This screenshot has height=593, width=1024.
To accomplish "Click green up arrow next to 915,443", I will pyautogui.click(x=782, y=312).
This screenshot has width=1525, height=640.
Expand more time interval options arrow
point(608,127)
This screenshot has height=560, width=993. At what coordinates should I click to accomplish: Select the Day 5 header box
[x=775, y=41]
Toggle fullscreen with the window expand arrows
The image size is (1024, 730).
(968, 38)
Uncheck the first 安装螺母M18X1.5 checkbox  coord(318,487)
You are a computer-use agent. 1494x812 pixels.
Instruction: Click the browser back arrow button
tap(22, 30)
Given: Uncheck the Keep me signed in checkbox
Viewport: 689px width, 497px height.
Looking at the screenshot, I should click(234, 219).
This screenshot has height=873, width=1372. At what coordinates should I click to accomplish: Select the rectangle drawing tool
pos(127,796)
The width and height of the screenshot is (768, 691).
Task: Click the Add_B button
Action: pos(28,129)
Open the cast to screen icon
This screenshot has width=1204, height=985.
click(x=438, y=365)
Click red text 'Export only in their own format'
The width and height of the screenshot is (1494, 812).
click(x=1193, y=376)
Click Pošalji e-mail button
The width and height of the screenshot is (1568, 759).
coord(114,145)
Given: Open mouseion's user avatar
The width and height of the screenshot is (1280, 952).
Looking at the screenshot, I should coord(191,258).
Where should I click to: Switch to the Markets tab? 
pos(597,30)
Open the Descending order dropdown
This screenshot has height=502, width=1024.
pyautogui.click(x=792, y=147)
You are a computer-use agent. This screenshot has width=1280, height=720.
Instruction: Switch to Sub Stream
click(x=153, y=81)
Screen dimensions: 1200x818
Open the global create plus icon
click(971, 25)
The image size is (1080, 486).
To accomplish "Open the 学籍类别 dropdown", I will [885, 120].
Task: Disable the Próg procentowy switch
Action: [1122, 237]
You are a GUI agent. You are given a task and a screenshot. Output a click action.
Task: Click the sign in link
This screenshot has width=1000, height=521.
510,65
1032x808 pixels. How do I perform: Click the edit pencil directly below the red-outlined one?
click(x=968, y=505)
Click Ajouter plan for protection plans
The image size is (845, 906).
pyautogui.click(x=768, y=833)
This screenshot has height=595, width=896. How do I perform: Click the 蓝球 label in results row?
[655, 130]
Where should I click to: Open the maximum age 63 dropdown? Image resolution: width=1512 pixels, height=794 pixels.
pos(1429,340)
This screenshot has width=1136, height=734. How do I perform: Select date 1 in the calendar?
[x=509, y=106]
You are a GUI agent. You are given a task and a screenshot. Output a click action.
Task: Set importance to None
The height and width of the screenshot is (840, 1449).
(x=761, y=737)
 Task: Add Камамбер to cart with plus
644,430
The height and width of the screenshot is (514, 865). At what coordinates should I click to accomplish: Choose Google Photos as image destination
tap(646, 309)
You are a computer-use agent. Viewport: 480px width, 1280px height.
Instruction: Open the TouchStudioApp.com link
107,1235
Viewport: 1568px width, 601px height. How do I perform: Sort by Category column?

━━━━

Look for the word "agent" in the data, then return every line that contains it.

**REPLY:**
You are a computer-use agent. 1494x812 pixels.
You are a computer-use agent. This screenshot has width=1280, height=720.
You are a GUI agent. You are given a task and a screenshot. Output a click action.
You are a GUI agent. You are given a task and a screenshot. Output a click action.
You are a computer-use agent. Viewport: 480px width, 1280px height.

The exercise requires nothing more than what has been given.